### What is expected
Copy each of the records exactly; leave nothing out.

=== Begin Enclosure ===

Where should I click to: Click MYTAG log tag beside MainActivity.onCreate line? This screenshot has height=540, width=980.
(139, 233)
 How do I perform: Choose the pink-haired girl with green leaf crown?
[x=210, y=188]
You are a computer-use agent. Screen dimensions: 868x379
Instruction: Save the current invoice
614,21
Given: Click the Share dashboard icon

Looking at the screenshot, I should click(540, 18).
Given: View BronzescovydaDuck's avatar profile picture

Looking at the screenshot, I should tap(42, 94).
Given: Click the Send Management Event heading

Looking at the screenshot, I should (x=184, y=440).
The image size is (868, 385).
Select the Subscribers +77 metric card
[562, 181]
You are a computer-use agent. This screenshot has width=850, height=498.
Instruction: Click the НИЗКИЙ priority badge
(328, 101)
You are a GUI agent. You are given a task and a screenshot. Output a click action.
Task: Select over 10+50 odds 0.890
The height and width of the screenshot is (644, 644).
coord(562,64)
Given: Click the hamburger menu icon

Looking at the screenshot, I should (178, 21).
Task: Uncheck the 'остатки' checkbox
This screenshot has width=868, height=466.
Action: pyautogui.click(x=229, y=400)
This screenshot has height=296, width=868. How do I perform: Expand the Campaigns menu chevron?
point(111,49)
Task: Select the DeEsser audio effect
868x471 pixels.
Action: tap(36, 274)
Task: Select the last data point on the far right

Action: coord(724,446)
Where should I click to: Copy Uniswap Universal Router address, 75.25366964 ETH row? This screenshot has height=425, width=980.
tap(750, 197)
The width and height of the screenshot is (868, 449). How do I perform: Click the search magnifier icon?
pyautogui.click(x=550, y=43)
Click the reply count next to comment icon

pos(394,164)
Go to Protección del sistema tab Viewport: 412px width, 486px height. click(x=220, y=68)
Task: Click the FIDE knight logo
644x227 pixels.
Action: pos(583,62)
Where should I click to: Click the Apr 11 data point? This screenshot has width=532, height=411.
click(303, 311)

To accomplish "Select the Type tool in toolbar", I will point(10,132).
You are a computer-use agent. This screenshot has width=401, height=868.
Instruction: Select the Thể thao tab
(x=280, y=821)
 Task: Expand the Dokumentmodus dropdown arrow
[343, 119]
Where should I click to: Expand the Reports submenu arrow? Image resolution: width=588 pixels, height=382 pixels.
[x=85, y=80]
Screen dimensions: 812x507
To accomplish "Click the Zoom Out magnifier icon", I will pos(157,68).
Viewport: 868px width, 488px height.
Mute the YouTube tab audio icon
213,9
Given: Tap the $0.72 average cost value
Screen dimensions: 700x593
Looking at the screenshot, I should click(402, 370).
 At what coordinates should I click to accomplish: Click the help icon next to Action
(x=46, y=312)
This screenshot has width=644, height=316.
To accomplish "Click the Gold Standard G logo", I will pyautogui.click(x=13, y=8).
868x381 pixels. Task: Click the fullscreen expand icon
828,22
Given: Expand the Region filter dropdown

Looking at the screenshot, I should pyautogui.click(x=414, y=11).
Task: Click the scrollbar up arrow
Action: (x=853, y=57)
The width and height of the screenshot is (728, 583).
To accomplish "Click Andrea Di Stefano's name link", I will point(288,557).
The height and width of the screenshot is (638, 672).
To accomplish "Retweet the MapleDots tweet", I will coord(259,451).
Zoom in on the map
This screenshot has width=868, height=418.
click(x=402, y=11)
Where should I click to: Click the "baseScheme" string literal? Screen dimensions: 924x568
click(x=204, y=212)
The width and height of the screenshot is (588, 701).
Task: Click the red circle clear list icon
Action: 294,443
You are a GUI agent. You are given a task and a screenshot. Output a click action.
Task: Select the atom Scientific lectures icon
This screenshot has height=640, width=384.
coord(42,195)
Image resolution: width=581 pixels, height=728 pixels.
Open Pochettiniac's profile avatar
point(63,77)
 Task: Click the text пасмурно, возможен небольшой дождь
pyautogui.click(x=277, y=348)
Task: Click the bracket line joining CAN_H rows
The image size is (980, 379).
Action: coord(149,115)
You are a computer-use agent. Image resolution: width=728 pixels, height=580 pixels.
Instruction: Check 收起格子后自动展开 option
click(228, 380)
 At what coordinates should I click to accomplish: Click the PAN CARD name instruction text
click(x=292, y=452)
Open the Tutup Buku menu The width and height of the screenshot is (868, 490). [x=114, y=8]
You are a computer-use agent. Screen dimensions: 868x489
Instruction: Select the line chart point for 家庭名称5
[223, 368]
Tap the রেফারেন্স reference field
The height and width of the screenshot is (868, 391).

=== End Enclosure ===

### Output of the task
Where should I click to: Click MYTAG log tag beside MainActivity.onCreate line? This screenshot has height=540, width=980.
(139, 233)
 How do I perform: Choose the pink-haired girl with green leaf crown?
[x=210, y=188]
You are a computer-use agent. Screen dimensions: 868x379
Instruction: Save the current invoice
614,21
Given: Click the Share dashboard icon

Looking at the screenshot, I should click(540, 18).
Given: View BronzescovydaDuck's avatar profile picture

Looking at the screenshot, I should tap(42, 94).
Given: Click the Send Management Event heading

Looking at the screenshot, I should (x=184, y=440).
The image size is (868, 385).
Select the Subscribers +77 metric card
[562, 181]
You are a computer-use agent. This screenshot has width=850, height=498.
Instruction: Click the НИЗКИЙ priority badge
(328, 101)
You are a GUI agent. You are given a task and a screenshot. Output a click action.
Task: Select over 10+50 odds 0.890
The height and width of the screenshot is (644, 644).
coord(562,64)
Given: Click the hamburger menu icon

Looking at the screenshot, I should (178, 21).
Task: Uncheck the 'остатки' checkbox
This screenshot has width=868, height=466.
Action: pyautogui.click(x=229, y=400)
This screenshot has height=296, width=868. How do I perform: Expand the Campaigns menu chevron?
point(111,49)
Task: Select the DeEsser audio effect
868x471 pixels.
Action: tap(36, 274)
Task: Select the last data point on the far right

Action: coord(724,446)
Where should I click to: Copy Uniswap Universal Router address, 75.25366964 ETH row? This screenshot has height=425, width=980.
tap(750, 197)
The width and height of the screenshot is (868, 449). How do I perform: Click the search magnifier icon?
pyautogui.click(x=550, y=43)
Click the reply count next to comment icon

pos(394,164)
Go to Protección del sistema tab Viewport: 412px width, 486px height. click(x=220, y=68)
Task: Click the FIDE knight logo
644x227 pixels.
Action: pos(583,62)
Where should I click to: Click the Apr 11 data point? This screenshot has width=532, height=411.
click(303, 311)

To accomplish "Select the Type tool in toolbar", I will point(10,132).
You are a computer-use agent. This screenshot has width=401, height=868.
Instruction: Select the Thể thao tab
(x=280, y=821)
 Task: Expand the Dokumentmodus dropdown arrow
[343, 119]
Where should I click to: Expand the Reports submenu arrow? Image resolution: width=588 pixels, height=382 pixels.
[x=85, y=80]
Screen dimensions: 812x507
To accomplish "Click the Zoom Out magnifier icon", I will pos(157,68).
Viewport: 868px width, 488px height.
Mute the YouTube tab audio icon
213,9
Given: Tap the $0.72 average cost value
Screen dimensions: 700x593
Looking at the screenshot, I should click(402, 370).
 At what coordinates should I click to accomplish: Click the help icon next to Action
(x=46, y=312)
This screenshot has width=644, height=316.
To accomplish "Click the Gold Standard G logo", I will pyautogui.click(x=13, y=8).
868x381 pixels. Task: Click the fullscreen expand icon
828,22
Given: Expand the Region filter dropdown

Looking at the screenshot, I should pyautogui.click(x=414, y=11).
Task: Click the scrollbar up arrow
Action: (x=853, y=57)
The width and height of the screenshot is (728, 583).
To accomplish "Click Andrea Di Stefano's name link", I will point(288,557).
The height and width of the screenshot is (638, 672).
To accomplish "Retweet the MapleDots tweet", I will coord(259,451).
Zoom in on the map
This screenshot has width=868, height=418.
click(x=402, y=11)
Where should I click to: Click the "baseScheme" string literal? Screen dimensions: 924x568
click(x=204, y=212)
The width and height of the screenshot is (588, 701).
Task: Click the red circle clear list icon
Action: 294,443
You are a GUI agent. You are given a task and a screenshot. Output a click action.
Task: Select the atom Scientific lectures icon
This screenshot has height=640, width=384.
coord(42,195)
Image resolution: width=581 pixels, height=728 pixels.
Open Pochettiniac's profile avatar
point(63,77)
 Task: Click the text пасмурно, возможен небольшой дождь
pyautogui.click(x=277, y=348)
Task: Click the bracket line joining CAN_H rows
The image size is (980, 379).
Action: coord(149,115)
You are a computer-use agent. Image resolution: width=728 pixels, height=580 pixels.
Instruction: Check 收起格子后自动展开 option
click(228, 380)
 At what coordinates should I click to accomplish: Click the PAN CARD name instruction text
click(x=292, y=452)
Open the Tutup Buku menu The width and height of the screenshot is (868, 490). [x=114, y=8]
You are a computer-use agent. Screen dimensions: 868x489
Instruction: Select the line chart point for 家庭名称5
[223, 368]
Tap the রেফারেন্স reference field
The height and width of the screenshot is (868, 391).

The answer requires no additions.